» **GIVEN RECORDS**

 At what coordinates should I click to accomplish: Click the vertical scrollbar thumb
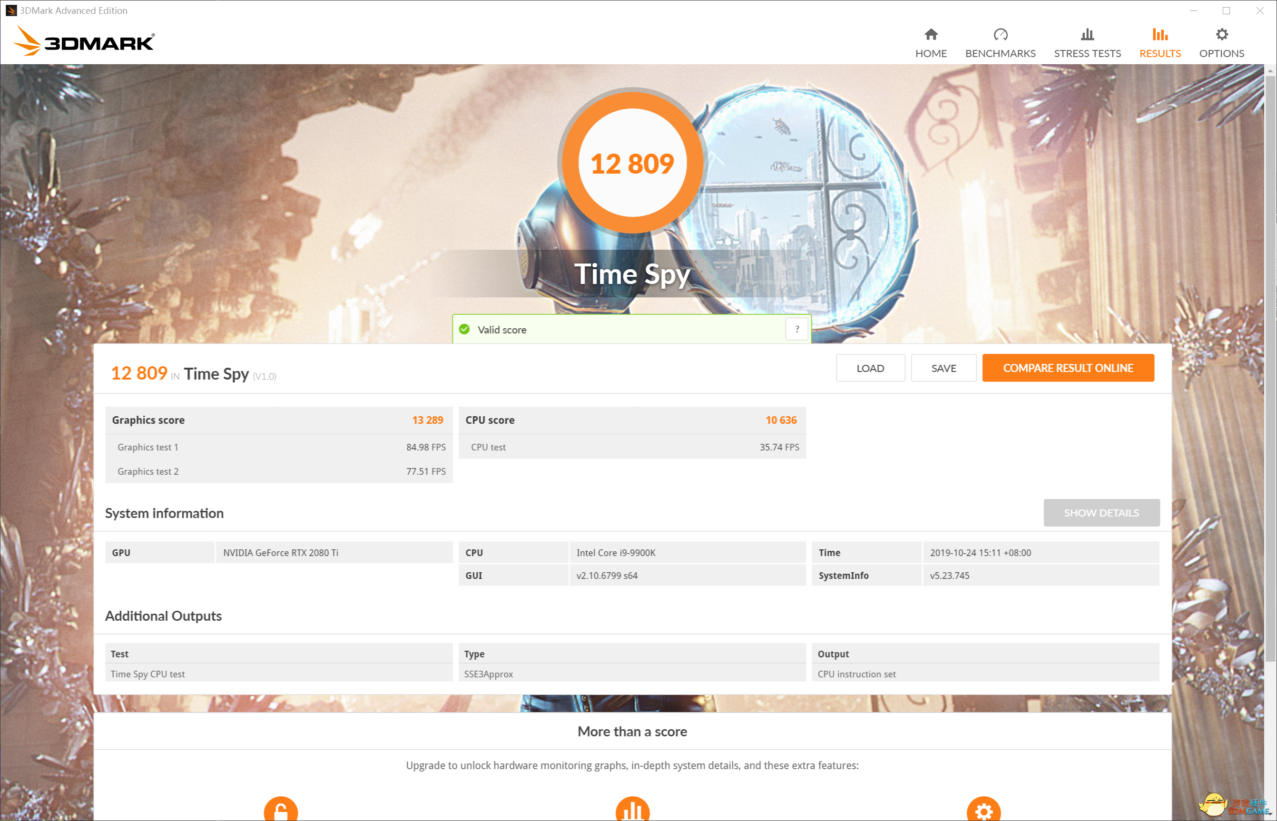click(1271, 368)
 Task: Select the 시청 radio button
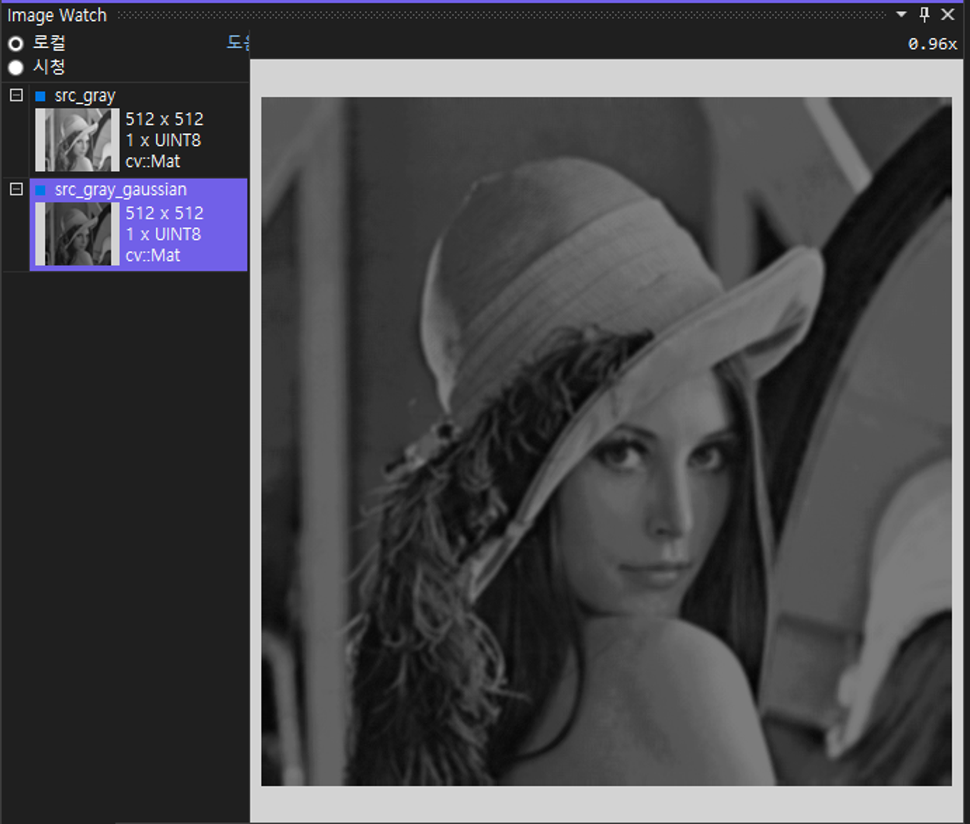click(x=16, y=67)
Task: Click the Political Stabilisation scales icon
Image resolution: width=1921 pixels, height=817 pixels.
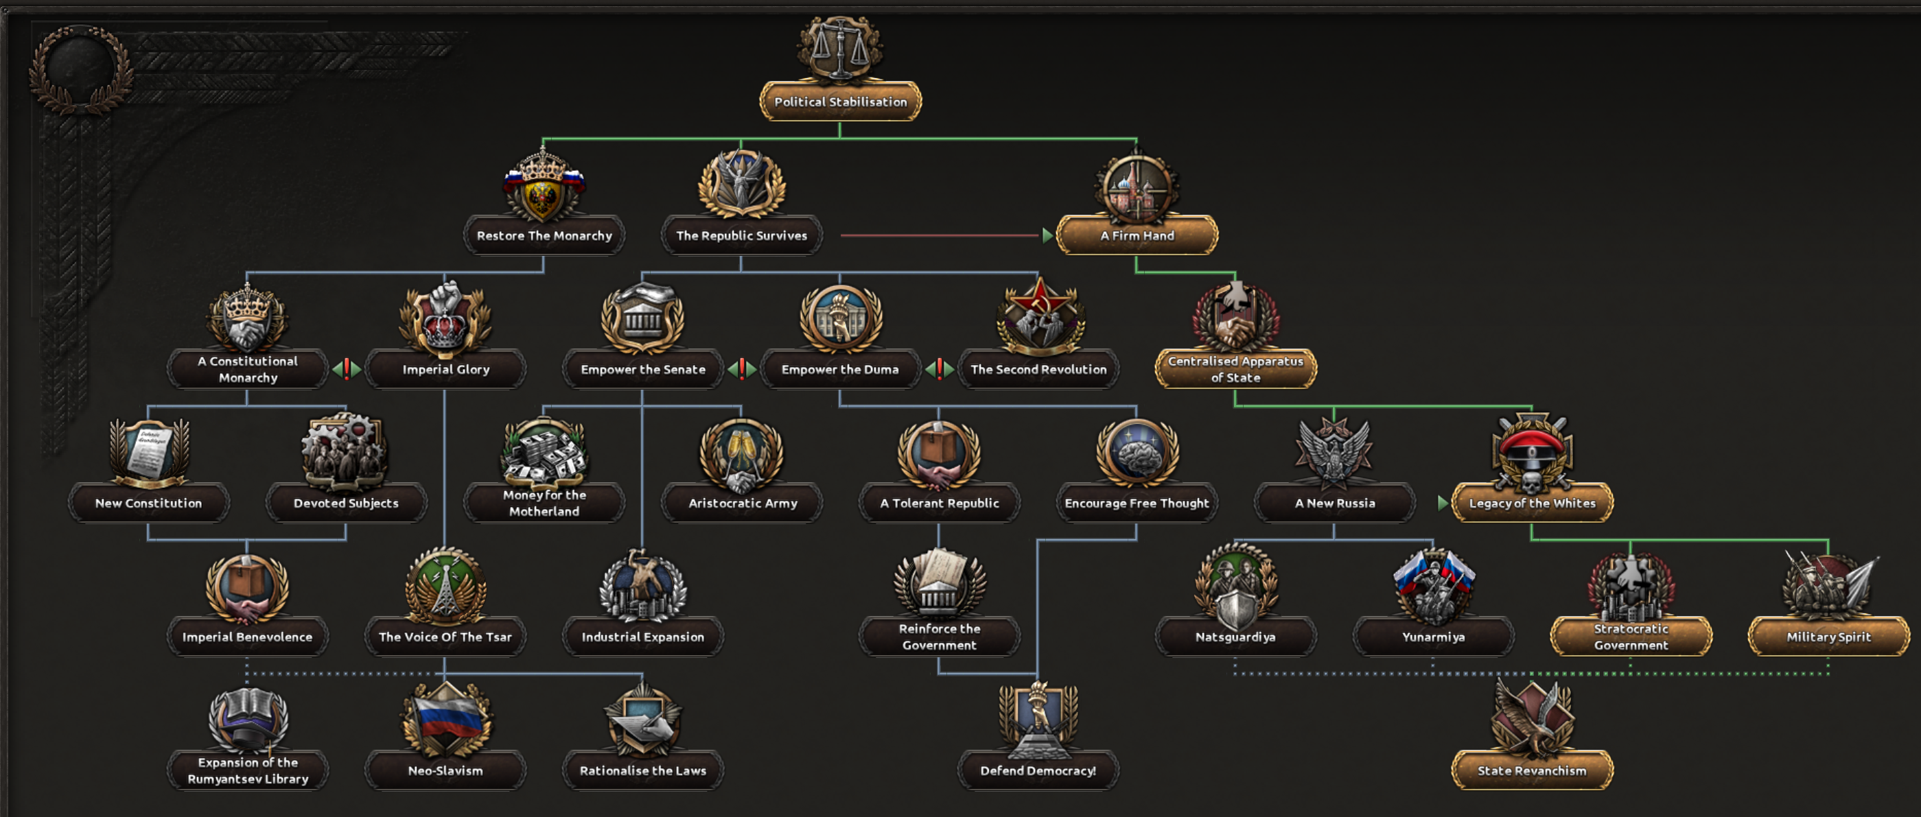Action: point(840,48)
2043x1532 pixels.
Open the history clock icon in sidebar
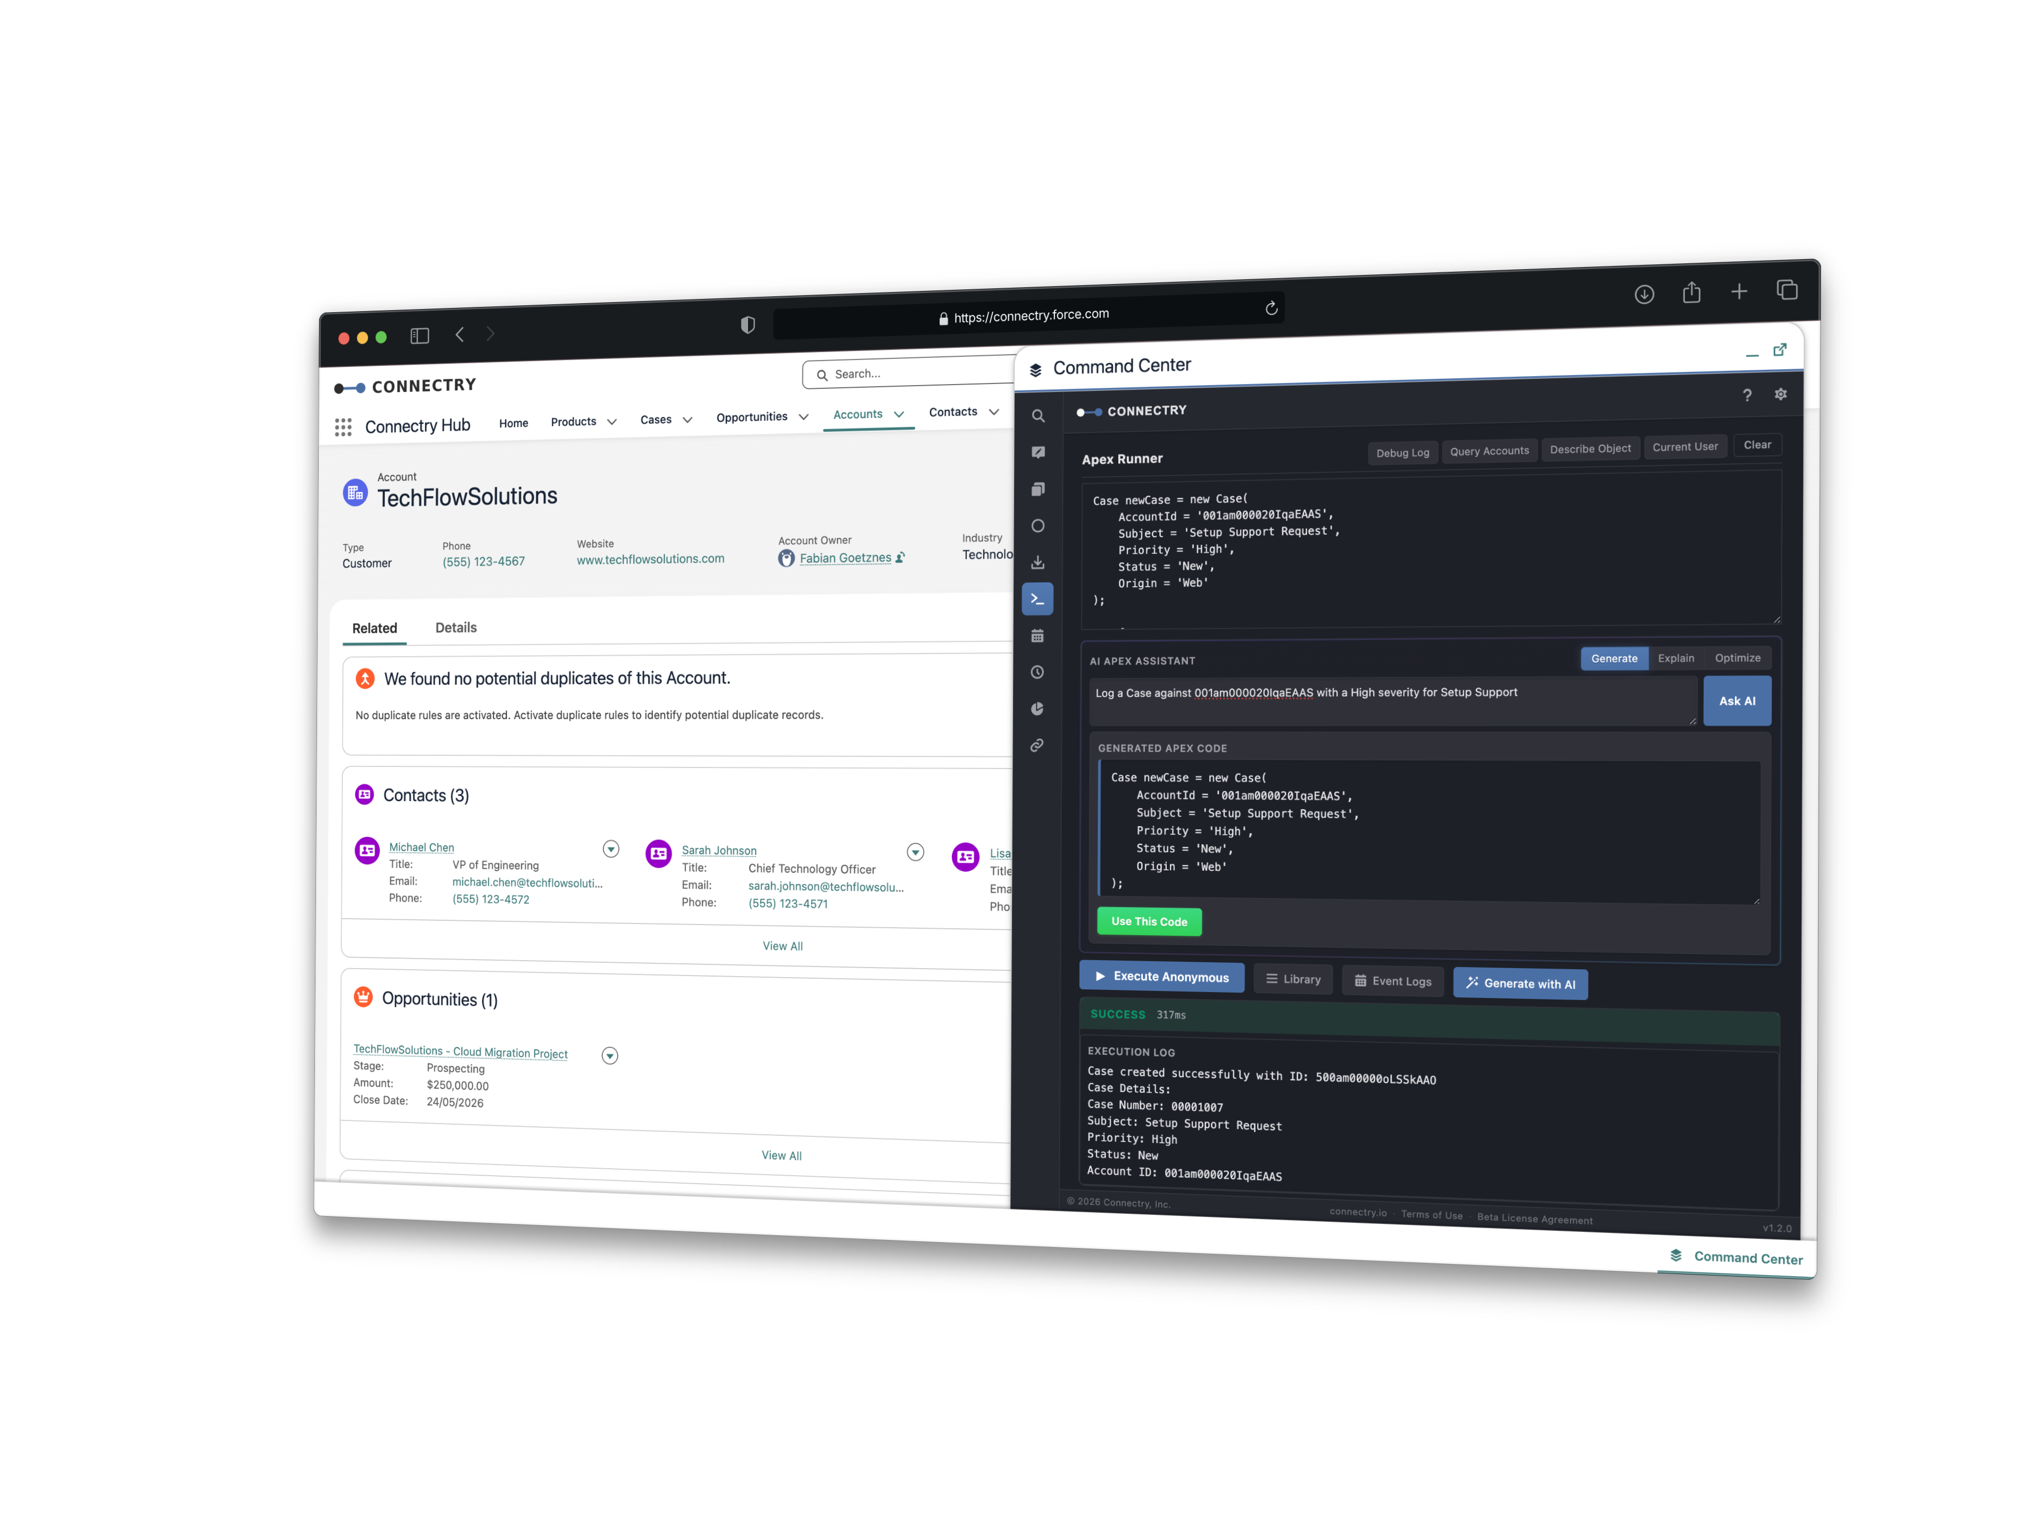[1038, 671]
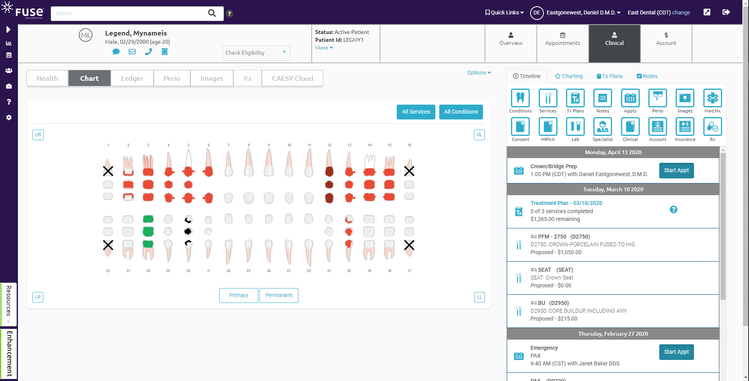The height and width of the screenshot is (381, 749).
Task: Start the Crown/Bridge Prep appointment
Action: click(676, 171)
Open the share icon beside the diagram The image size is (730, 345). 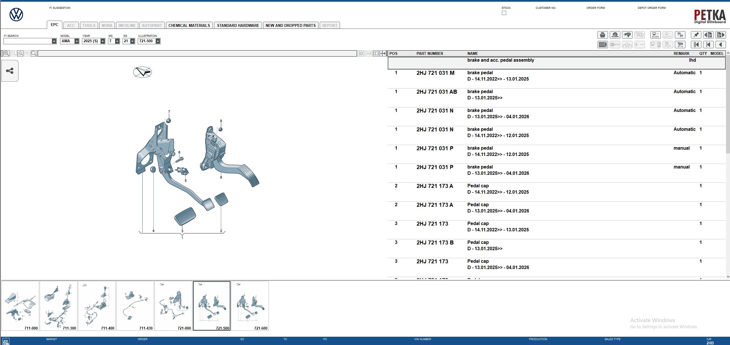[10, 71]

» **PROBLEM TO WORK ON**
Give back exactly the lines from the first line of the data through the line with "2043x1532 pixels.", pictures excluded.

» **SOLUTION**
 At what coordinates should I click to accomplish: Click the vertical scrollbar thumb
click(1271, 368)
 Task: Select the 시청 radio button
click(x=16, y=67)
Task: Click the Political Stabilisation scales icon
Image resolution: width=1921 pixels, height=817 pixels.
Action: point(840,48)
2043x1532 pixels.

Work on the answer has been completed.